▸ Material provided:
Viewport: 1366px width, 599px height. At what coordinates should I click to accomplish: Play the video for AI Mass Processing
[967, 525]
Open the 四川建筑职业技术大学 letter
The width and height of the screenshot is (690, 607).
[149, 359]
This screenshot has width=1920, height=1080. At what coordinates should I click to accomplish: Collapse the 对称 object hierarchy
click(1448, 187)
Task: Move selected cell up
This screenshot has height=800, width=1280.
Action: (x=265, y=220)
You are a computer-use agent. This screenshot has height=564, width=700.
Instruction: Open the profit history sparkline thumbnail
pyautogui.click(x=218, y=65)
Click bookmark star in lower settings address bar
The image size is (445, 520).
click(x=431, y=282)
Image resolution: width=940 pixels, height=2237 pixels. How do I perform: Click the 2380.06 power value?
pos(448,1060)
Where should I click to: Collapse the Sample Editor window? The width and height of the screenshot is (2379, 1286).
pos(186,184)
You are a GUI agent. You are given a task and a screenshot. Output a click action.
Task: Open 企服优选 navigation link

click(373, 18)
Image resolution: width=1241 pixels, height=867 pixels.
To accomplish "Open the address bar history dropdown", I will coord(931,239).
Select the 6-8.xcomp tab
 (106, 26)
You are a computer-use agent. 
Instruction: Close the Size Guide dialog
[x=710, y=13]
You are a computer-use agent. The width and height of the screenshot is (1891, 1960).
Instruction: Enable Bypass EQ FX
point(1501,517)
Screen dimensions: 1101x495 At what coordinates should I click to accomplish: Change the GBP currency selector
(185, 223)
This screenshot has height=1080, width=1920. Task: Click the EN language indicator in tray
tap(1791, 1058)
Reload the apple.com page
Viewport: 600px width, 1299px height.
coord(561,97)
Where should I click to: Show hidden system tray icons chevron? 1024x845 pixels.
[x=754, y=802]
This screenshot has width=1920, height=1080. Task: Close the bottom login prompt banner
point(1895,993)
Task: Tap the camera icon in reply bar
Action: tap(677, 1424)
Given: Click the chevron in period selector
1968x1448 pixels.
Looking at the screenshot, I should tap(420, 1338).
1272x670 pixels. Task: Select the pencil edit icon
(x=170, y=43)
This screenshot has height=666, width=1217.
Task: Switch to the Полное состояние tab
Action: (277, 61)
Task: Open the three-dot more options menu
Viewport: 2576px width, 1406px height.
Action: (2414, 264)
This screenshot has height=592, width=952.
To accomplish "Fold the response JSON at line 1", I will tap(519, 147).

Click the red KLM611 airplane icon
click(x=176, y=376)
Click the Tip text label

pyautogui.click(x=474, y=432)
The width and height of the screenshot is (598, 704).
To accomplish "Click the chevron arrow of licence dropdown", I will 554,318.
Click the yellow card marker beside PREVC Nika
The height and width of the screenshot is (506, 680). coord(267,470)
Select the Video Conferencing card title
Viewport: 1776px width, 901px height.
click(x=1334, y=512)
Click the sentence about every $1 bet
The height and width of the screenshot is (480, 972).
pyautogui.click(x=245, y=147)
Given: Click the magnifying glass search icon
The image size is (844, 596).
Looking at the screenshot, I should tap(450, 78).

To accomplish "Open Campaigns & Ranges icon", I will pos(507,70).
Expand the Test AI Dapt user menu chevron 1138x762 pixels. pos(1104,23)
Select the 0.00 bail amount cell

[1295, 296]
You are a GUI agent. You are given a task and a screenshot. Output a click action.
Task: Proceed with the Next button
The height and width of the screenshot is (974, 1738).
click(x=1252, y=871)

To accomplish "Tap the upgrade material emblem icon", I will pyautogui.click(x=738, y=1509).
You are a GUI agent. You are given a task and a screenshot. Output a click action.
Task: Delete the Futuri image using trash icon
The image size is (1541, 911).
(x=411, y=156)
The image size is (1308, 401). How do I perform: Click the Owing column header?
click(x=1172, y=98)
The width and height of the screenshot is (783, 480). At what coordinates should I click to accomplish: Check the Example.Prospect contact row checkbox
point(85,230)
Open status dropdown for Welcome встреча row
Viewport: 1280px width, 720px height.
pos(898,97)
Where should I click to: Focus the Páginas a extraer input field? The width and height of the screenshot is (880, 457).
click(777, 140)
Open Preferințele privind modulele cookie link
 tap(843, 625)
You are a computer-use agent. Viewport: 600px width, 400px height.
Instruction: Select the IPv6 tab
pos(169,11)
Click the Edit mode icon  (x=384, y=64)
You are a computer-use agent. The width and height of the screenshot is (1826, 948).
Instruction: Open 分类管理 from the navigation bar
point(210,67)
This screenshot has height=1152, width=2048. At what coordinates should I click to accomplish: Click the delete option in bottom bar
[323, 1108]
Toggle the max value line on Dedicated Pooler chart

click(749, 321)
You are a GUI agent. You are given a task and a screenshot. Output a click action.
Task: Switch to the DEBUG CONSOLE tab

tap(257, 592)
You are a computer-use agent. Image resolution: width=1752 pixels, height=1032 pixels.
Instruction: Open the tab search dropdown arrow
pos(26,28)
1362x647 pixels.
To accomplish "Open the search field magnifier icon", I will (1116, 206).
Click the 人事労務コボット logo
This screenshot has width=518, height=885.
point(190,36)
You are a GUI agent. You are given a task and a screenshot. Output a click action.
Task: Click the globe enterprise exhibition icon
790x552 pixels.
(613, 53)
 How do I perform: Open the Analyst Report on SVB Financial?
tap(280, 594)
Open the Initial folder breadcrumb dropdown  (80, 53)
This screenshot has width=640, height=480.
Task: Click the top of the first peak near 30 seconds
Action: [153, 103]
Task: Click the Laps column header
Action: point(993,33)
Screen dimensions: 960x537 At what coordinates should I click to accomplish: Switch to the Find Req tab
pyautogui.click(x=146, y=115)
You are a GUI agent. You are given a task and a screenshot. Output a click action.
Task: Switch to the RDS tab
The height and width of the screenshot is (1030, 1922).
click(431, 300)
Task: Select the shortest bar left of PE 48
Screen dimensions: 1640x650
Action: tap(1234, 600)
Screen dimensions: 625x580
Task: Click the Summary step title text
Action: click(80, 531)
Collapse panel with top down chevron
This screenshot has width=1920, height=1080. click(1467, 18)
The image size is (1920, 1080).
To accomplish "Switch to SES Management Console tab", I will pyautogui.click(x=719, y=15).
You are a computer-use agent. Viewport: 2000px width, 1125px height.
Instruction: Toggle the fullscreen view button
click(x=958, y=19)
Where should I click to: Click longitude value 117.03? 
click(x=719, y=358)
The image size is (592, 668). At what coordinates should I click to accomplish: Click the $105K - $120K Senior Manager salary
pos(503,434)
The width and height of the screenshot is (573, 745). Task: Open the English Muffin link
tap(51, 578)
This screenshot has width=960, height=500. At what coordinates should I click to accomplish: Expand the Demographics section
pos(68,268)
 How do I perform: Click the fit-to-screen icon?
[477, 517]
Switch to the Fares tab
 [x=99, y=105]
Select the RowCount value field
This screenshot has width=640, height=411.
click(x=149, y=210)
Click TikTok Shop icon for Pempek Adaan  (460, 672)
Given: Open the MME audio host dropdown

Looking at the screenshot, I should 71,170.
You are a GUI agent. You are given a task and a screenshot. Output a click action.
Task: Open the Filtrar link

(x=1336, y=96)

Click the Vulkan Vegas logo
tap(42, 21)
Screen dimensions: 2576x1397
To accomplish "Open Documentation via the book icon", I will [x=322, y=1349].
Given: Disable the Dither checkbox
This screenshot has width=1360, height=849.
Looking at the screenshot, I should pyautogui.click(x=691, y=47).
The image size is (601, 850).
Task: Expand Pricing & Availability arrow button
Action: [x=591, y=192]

▸ Task description: Pull out every line of the records that contains the word "menu".

▸ Exercise result:
Task: Open the three-dot more options menu
Expand the Test AI Dapt user menu chevron 1138x762 pixels. pos(1104,23)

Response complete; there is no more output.